Further, under the relevant law transposing the EU Whistleblowing Directive, employers with 50+ employees, as well as all public authorities and public law bodies, regardless of number of employees, are obliged to develop proper reporting channels for employees to report certain breaches of EU and national law. Harassment, defined in the same way as the antidiscrimination statutes, is specifically prohibited as a form of retaliation against such whistleblowers and the state has the positive obligation to provide to whistleblowers free and easy access to all relevant information concerning their protection, to assist them with any complaints before authorities, give legal aid in criminal proceedings and cross-border civil disputes in relation to that subject matter.
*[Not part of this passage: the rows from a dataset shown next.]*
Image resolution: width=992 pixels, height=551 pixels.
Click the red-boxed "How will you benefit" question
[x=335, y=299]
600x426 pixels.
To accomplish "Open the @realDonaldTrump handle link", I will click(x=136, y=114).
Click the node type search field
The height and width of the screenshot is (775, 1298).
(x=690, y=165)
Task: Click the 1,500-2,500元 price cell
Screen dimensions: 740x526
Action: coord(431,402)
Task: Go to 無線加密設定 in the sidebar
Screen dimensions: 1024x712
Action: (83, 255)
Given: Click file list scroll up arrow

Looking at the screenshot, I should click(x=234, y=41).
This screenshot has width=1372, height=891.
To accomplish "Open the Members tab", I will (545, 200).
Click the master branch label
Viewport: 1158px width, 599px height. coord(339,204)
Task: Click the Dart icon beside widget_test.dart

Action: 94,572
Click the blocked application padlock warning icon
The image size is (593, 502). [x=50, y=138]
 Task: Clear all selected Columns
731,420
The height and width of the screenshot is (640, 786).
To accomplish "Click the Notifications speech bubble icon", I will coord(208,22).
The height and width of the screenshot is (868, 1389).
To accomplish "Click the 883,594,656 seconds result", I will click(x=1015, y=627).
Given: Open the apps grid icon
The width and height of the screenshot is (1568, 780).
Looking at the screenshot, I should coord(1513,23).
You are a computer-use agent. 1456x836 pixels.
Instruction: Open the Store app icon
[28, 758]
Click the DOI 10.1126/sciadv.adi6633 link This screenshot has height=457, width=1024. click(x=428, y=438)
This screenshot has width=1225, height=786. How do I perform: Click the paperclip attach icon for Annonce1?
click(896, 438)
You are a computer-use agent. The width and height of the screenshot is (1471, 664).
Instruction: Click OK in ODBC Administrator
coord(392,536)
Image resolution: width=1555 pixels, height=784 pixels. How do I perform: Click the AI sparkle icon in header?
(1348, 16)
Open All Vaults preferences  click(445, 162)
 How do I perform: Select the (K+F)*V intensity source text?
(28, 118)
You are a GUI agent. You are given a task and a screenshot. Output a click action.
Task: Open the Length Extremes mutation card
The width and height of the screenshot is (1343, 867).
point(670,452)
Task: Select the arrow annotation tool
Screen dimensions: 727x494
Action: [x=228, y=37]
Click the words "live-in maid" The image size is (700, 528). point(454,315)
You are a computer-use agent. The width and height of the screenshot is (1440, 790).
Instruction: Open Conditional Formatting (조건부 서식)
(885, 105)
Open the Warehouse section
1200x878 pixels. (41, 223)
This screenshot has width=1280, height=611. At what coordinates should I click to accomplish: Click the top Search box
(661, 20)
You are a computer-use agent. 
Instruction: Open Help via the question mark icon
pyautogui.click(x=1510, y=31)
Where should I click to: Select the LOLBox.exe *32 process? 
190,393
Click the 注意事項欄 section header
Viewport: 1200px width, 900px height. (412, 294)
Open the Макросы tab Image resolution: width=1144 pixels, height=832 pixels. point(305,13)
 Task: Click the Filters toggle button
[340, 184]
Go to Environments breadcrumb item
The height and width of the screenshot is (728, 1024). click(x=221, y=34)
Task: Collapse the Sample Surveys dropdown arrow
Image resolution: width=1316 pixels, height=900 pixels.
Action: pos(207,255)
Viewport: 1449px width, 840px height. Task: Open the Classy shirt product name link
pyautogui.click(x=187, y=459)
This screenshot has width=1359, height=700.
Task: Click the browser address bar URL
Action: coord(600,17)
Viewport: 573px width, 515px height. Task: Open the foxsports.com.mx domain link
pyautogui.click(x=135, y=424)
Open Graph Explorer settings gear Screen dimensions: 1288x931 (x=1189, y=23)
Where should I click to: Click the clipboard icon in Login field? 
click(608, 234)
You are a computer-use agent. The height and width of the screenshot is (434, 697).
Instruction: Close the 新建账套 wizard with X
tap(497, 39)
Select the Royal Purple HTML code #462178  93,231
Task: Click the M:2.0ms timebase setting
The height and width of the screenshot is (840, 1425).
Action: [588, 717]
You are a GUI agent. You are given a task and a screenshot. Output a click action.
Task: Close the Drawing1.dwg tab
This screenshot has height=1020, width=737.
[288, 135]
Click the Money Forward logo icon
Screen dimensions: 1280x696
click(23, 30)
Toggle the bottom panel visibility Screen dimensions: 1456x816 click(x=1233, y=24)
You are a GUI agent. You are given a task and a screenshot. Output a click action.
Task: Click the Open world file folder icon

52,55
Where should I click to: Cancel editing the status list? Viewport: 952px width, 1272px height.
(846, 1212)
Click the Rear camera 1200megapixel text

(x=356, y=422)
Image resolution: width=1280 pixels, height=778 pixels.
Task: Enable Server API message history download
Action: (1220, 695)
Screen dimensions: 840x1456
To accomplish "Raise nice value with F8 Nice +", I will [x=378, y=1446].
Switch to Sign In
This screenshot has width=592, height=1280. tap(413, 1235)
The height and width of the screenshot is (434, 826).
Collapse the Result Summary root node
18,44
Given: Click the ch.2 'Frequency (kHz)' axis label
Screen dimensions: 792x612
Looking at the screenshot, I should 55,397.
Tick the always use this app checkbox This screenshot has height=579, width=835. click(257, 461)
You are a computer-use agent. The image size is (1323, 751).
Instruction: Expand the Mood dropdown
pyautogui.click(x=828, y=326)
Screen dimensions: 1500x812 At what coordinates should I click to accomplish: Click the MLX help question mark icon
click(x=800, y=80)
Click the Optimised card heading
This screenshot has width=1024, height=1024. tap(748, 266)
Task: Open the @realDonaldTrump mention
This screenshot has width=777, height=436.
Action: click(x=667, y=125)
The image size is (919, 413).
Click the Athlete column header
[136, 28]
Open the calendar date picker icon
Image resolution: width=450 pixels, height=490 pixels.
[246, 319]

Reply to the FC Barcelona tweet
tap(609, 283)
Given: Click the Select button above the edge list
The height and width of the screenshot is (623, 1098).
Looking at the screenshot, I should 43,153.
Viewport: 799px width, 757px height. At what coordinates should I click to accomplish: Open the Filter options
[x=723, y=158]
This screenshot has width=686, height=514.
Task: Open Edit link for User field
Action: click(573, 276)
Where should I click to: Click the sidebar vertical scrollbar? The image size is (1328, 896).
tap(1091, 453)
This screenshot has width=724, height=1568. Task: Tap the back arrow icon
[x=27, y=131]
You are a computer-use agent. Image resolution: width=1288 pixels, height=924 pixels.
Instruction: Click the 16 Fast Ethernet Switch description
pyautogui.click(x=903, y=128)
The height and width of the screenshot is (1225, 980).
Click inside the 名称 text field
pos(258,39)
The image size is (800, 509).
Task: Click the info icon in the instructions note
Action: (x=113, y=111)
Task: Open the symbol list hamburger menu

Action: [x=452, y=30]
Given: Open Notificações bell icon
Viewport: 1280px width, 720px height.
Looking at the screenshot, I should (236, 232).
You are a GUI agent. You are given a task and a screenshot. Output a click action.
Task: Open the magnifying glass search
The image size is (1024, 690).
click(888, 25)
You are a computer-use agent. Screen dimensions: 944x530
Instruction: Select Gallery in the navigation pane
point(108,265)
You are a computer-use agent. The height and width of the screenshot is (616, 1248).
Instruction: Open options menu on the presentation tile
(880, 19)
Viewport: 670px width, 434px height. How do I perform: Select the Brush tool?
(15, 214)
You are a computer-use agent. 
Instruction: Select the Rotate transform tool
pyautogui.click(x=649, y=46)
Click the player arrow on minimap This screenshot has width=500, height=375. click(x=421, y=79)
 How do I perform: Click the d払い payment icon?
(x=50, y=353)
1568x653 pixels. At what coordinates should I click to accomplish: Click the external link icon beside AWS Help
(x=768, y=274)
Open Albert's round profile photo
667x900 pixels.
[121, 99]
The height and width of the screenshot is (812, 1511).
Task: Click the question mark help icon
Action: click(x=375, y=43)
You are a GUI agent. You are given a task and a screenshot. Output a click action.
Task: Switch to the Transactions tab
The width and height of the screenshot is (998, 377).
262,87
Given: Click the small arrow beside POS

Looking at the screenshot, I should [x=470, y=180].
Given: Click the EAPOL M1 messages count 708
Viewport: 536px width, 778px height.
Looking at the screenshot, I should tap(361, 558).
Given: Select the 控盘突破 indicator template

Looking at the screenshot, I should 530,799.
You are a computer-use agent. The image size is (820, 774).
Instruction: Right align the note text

Any person that proceeds with such form of retaliation may be subject to a financial penalty of up to Euro 30.000 and/or up to three years’ imprisonment.

 

However, a short critique is also in order, in that, because, under Cyprus law, protection from harassment and bullying in the workplace is the product of an interplay between employment law, criminal law and torts, this piecemeal manner in which such legal protection has evolved has led or may lead to unfair or unequal results.

 

For example, the maximum financial penalty for gender-based harassment within the context of antidiscrimination and employment law is six times as much as the maximum for harassment on grounds of other protected characteristics, and maximum imprisonment four times as much and this is simply because the specific statutes were transposed at different parliamentary sessions.

 

Therefore, it is arguable, in the author’s view that, within the context of Cyprus law, given the multiple legal provisions we have on harassment, it is necessary to explore the idea of a complete revamp of how harassment is dealt with legally both in and out of the workplace, unify the definition of harassment, which seems to have at least two different definitions, and keep the strict definition of harassment that relates to protected characteristics, in order to be dealt with within the context of employment law, with a right to fair and reasonable compensation before the Industrial Disputes Tribunal.

 

At the same time, bullying should be given a separate legal definition, that also encompasses harassment, but without mention to protected characteristics and be dealt with within the context of regular criminal law and torts.

 

In this way, in the author’s view, jurisprudence will evolve in an organic and uniform manner under the jurisdiction of each court hierarchy and both harassed employees and people that have been bullied outside the workplace without reference to protected characteristics can have equal and clear access to justice. Of course, filing a labour dispute application should not preclude an individual from proceeding also with filing a criminal complaint and an action for damages in tort.

 

And, finally, another change that would untie the hands of the Ombudsman is an increase in the very low maximum administrative fine of Euro 405 and introduction of other administrative sanctions that act as serious deterrents, such as possible withdrawal or suspension of a licence in cases of instances of harassment in regulated industries.